Design and Analysis of Pre-stressed Concrete Structures

About the Course

The “Design and Analysis of Pre-stressed Concrete Structures” course is a highly specialized program designed to meet the rigorous demands of the 2026 civil engineering and construction sectors. This course provides advanced theoretical and practical insights into the principles of design and analysis for pre-stressed concrete systems, utilizing the latest global standards. It is an essential step for engineers looking to master high-performance structural systems used in mega-projects.

Course Objectives

• Understand the core concepts and fundamental mechanics of pre-stressed concrete.
• Master the application of international design codes, such as ACI 318 and Eurocode 2.
• Analyze structural behavior under diverse loading conditions with high precision.
• Gain proficiency in interpreting results from advanced structural analysis software.
• Apply modern design methodologies to enhance structural resistance and durability.
• Identify and mitigate common design and execution pitfalls.
• Enhance expertise in the design and analysis of bridges, high-rise structures, and long-span girders.

Course Syllabus

Day 1: Introduction to Pre-stressed Concrete

• Core concepts of pre-stressing and its historical evolution.
• Detailed comparison: Pre-Tensioning vs. Post-Tensioning.
• Reinforced Concrete vs. Pre-stressed Concrete: Advantages and limitations.
• High-strength materials: Tendons, strands, and high-performance concrete (HPC).
• Modern applications: From bridges to containment structures.

Day 2: Fundamental Design Principles

Focusing on the distribution of internal stresses where the total stress $f$ is calculated as:
$$f = \frac{P}{A} \pm \frac{Pe \cdot y}{I} \pm \frac{M \cdot y}{I}$$

• Internal stress distribution in concrete sections.
• Pressure lines (C-lines) and thrust lines (T-lines) in design.
• Selecting optimal cross-sections for various structural elements.
• Preliminary review of global standards (ACI 318, Eurocode 2).

Day 3: Structural Behavior Analysis

• Flexural and shear analysis of pre-stressed members.
• Long-term effects: Understanding Creep and Shrinkage.
• Losses in pre-stress: Elastic shortening, friction, and anchorage slip.
• Cracking analysis and serviceability limit states (SLS).
• Case Study: Analyzing a pre-stressed concrete girder.

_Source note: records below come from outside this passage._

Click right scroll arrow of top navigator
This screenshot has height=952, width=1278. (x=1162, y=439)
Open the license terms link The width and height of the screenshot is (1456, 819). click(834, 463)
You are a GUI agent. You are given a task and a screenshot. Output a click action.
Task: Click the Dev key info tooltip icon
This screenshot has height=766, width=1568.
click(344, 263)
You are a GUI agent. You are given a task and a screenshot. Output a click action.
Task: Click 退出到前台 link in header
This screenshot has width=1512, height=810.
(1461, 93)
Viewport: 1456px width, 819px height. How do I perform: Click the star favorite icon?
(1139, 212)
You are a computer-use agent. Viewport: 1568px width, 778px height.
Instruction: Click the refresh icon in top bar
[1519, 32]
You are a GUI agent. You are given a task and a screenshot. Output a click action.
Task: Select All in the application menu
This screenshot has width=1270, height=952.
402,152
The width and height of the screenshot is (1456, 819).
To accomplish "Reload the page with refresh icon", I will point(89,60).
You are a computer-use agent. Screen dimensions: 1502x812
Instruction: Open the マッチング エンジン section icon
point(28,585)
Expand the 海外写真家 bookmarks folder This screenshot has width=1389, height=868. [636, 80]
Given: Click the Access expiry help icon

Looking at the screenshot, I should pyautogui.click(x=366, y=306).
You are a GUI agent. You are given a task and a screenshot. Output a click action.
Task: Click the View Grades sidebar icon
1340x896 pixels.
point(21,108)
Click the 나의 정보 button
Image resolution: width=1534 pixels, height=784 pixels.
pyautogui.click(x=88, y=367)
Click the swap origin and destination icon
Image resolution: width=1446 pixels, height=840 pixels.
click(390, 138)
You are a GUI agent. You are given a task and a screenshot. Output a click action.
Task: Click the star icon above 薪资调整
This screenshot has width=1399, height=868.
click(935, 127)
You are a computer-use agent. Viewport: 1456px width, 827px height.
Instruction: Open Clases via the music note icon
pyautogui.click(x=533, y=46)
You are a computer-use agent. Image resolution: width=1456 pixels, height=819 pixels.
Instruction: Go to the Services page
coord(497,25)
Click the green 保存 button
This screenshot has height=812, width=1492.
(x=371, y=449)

Day 4: Structural Element Design

• Design of pre-stressed slabs, beams, and hollow-core units.
• Calculation of active reinforcement (tendons) and passive reinforcement (mild steel).
• Designing high-stress anchorage zones and connections.
• Practical design project: Analysis and design of a pre-stressed bridge girder.

Day 5: Applications, Challenges, and Future Trends

• Troubleshooting common issues in design and site execution.
• Choosing the appropriate pre-stressing system based on project requirements.
• Seismic performance and environmental durability of pre-stressed structures.
• Comprehensive review of real-world mega-projects and advanced case studies.